Karyawan Kumpul! JHT Tetap Tak Bisa Cair Sebelum 56 Tahun, Pemerintah Sodorkan JKP, Mau?
Ilustrasi (Foto: Dok. Antara)

Bagikan:

JAKARTA - Pemerintah melalui Menteri Koordinator (Menko) Bidang Perekonomian Airlangga Hartarto menanggapi ‘kehebohan’ yang terjadi di masyarakat mengenai ketetapan pencairan Jaminan Hari Tua (JHT) di usia 56 tahun bagi peserta BPJS Ketenagakerjaan.

“Kami sampaikan bahwa pada tanggal 2 Februari yang lalu pemerintah mengeluarkan peraturan Menaker Nomor 2 Tahun 2022 tentang tata cara dan persyaratan pembayaran Manfaat Jaminan Hari Tua,” ujarnya saat konferensi pers virtual pada Senin, 14 Februari.

Menurut Airlangga, JHT sejatinya merupakan perlindungan pekerja atau buruh untuk jangka panjang.

“Terkait dengan pokok kebijakan tersebut, Jaminan Hari Tua dirancang sebagai program jangka panjang untuk memberikan kepastian tersedianya jumlah dana bagi pekerja saat yang bersangkutan tidak produktif lagi akibat usia pensiun atau mengalami cacat total tetap maupun meninggal dunia,” tuturnya.

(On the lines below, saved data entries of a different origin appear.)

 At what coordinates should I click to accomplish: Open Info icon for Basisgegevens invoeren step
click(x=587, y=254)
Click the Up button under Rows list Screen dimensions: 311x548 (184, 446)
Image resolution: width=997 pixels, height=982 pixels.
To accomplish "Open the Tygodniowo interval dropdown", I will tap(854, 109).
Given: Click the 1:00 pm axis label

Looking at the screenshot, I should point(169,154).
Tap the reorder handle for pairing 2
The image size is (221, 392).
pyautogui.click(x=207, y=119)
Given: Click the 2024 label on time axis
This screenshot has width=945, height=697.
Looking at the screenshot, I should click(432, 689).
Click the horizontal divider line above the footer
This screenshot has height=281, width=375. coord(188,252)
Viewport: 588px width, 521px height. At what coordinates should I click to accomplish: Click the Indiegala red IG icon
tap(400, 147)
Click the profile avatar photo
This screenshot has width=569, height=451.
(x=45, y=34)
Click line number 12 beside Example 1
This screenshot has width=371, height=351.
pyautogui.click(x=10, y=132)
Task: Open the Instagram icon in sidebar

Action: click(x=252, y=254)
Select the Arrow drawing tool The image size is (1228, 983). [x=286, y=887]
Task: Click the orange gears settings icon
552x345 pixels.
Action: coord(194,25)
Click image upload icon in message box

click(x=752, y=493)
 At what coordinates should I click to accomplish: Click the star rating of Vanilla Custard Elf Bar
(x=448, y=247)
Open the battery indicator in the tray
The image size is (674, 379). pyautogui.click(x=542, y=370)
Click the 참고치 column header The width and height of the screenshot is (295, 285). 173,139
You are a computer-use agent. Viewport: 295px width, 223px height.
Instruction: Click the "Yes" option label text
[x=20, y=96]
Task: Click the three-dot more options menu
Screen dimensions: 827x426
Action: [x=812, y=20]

Walaupun dirancang untuk memberikan perlindungan finansial di masa purnabakti, namun JHT sebelumnya dapat dicairkan oleh pekerja saat terkena pemutusan hubungan kerja (PHK) maupun pengunduran diri. Akan tetapi, setelah beleid Menaker Nomor 2 Tahun 2022, maka pencairan dana baru bisa dilaksanakan saat peserta berusia 56 tahun.

Sebagai gantinya pemerintah lantas berencana menggelar program Jaminan Kehilangan Pekerjaan (JKP). Melalui skema ini, peserta masih akan menerima pendapatan secara gradual dalam beberapa bulan ke depan pasca tidak bekerja lagi. Selain itu, peserta akan diarahkan untuk meningkatkan skill melalui program resmi pemerintah (Kartu Prakerja).

Secara terperinci, Airlangga menjelaskan untuk peserta berpenghasilan Rp5 juta perbulan yang telah membayar iuran selama dua tahun, maka besaran JHT adalah 5,7 persen dari gaji, yakni sebesar Rp6,84 juta untuk 24 bulan.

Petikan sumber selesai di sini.